A Victoria nunca se le ocultó que él hubiese dado la mitad de su reino a cambio de que entre ella y Marga naciese esa lúcida amistad que surge a veces entre las mujeres (Jan siempre insistía en que, pese a la leyenda negra de rivalidades y celos, cuando alcanzaban la madurez, resultaban mucho mejores amigas que los hombres), y sabiendo lo importante que era para Jan, Victoria lo intentó con toda el alma. Pero no dio resultado, y bien sabe Dios que no por culpa de Marga, que seguro que ponía toda la carne en el asador para alcanzar el objetivo soñado. Pero no era una cuestión de buena voluntad, sino de algo más difícil.

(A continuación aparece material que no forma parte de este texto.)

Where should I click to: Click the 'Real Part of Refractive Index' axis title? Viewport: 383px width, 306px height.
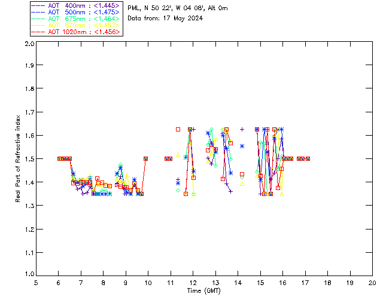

En el fondo, a Victoria, Marga nunca le gustó del todo. Le molestaba el evidente sentimiento de inseguridad que transmitía, esa sensación que emanaba de estar de más en todas partes, incluso aquel embobamiento infantil que demostraba con respecto a Jan. Y, por supuesto, su conciencia de ser inferior a cualquier persona que se cruzase en su camino. En cuanto pudo conocerla mejor, catalogó a Marga como una de esas mujeres desconfiadas que nunca encuentran nada bueno en las rebajas, pues creen que cualquier prenda de saldo oculta una tara, que todos los descuentos están ahí para disfrazar botones rotos, bolsillos descosidos y mangas contrahechas. Las personas así piensan que sólo los candidatos al timo pueden pretender comprar algo con un descuento del setenta por ciento, y se pierden las gangas de la misma forma que se pierden muchas otras cosas, por estar siempre buscando tres pies al gato. Jamás se lo dijo a Jan, pero Victoria estaba segura de que, en lo más profundo de su corazón, Marga no se fiaba de ella, de la misma forma que no se fiaba de las ofertas de los grandes almacenes.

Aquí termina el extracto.